The Covid-19 pandemic might be easing around the world, but it holds lessons to be learned for the future.
One lesson is that even households need to do scenario planning, where they make assumptions on what the future is going to be and how their environments might change, and properly plan for the next disaster.
This is the word from entrepreneur Jean-Pierre Murray-Kline, presenting a keynote on “Lessons for the Future Thinker from the Coronavirus” at the PaySpace POWER Conference 2020.
He says there are several themes around this topic, and the first one is what we should have known. “Global leaders have known about viruses such as Covid-19 for a very long time. If you consider that since the 1980s, similar viruses have killed millions of people, Mother Nature has given humanity plenty of warnings, such as the SARS endemic, which although bad, caused few economic ramifications.”
Moreover, consider some other obvious factors, such as increased international travel and how populated our cities are and our increased interaction with animals, and it’s fair to say that the ball is in our court when it comes to preparations for a pandemic.
“Humans are conscious beings, and change, which is essential for survival, seems to only happen at the last minute, when we decide to do it, it’s often not the best choice. There are bad decisions, there is being naive, but by far the worst is being ignorant,” he adds.

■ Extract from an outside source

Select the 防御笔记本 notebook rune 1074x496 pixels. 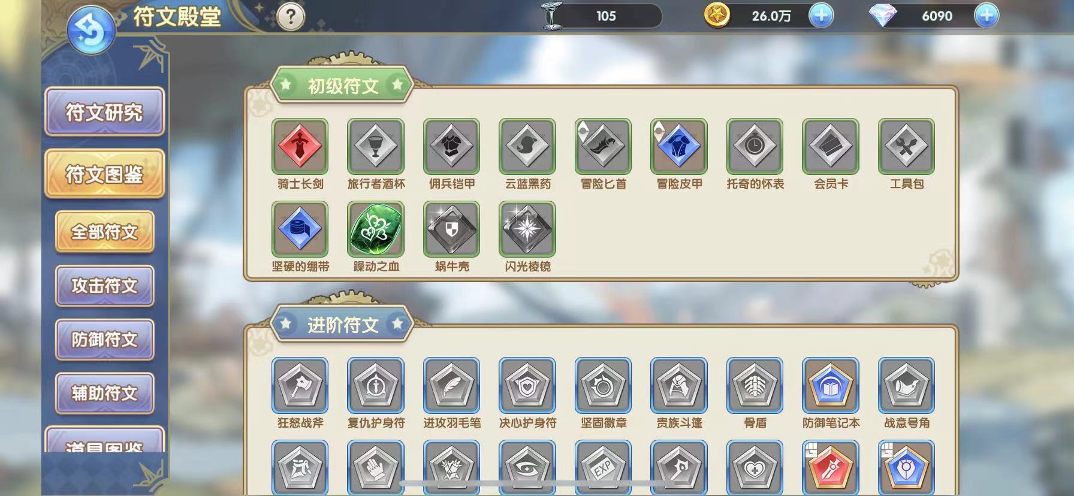pos(831,386)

Speaking of the latter, Murray-Kline says there’s idiocy around the view that increasing tax on higher-earning businesses or individuals is the answer to solve inequality in South Africa. There are enough taxes to achieve those goals if it were only spent where it was needed. We find the same sort of illogical reasoning when it comes to issues such as climate change, with people mistakenly believing there are enough resources to sustain life on earth, which isn’t the case.
Murray-Kline believes that we destabilise our own society by digging the ground beneath our feet, to fuel our current needs, priorities, and values.
“The straw that broke the camel’s back was this virus, and despite a very low mortality rate, has managed to spark a global wave of fear, and no country was prepared for the ripple effects.”
According to him, this is mainly due to the fact that our social, economic and political structures are no match for this little virus which really was between 20 nanometers and 400 nanometers in diameter. Before the pandemic mechanisms in place didn’t motivate us to divide our resources equally, and during it, people lived at the extremes of their social position.
Covid-19 didn’t care about anyone’s bank balance either, some of the world’s largest organisations took the biggest knocks.
The sad reality, says Murray-Kline, is that we hit humanity’s iceberg, and the lifeboats we’re relying on such as our governments and our economy, were as inadequate as the Titanic. “We believed we couldn’t flounder, now we’ve hit the bottom of the ocean.”
He discusses two problems that are unique to South Africa, that have reduced our nation’s ability to deal with natural disasters, and have left our citizens divided.
Firstly, people are not seen as citizens but rather seen as the oppressed versus the oppressor. Secondly, today’s generation is required to pay for the actions of the past – and at the same time finance the future.
These problems are distracting us from the opportunities which present themselves to better ourselves, he says.
This also begs the question of what, in reality, could have helped South Africa handle the pandemic. The answer, he says, is obvious. A healthy population with good access to medical care would have been the only thing that could have significantly reduced total deaths here. But we acted too late and spent too much time squabbling about the past to adequately prepare for the future, Murray-Kline believes.
He says Coviod-19 has some real physical manifestations, such as the stresses on medical resources, lockdowns, destabilising economies, poverty and civil unrest. People stress while watching the stat counters on television and the death rates increasing. Those who managed to remain calm rely on tools like data modelling which is essentially professional guesswork.
In truth, no one had enough information or experience to make predictions, and no decisions had any level of certainty, he adds. At some point, South Africa’s leaders were advised there would be 8-million infections and 40 000 deaths by mid-August. Worldwide reports were saying during the first wave of the virus, 21-million people we’re going to need hospitalisation and between 20% and 60% of the global population would be infected, while around 14-million to 42-million would die.
Sharing a quote from his advanced driving instructor, he says: “If you’re going to crash, try do it slowly. This is very good advice, and this is what we had to do in South Africa. We had to crash, as smoothly as possible. I believe our government wanted to fall with some sort of dignity.
“Unfortunately, when your regulations are announced unconstitutional by the high court or worse yet, irrational and unfair by the court of the people you know your dignity is lost and then reputational damages are inevitable.”
Murray-Kline adds that people can’t be too upset with our government and he believes they had the general well-being of our people in mind. They mdde some good decisions and some bad ones too, he says, but ultimately we need to be responsible for ourselves.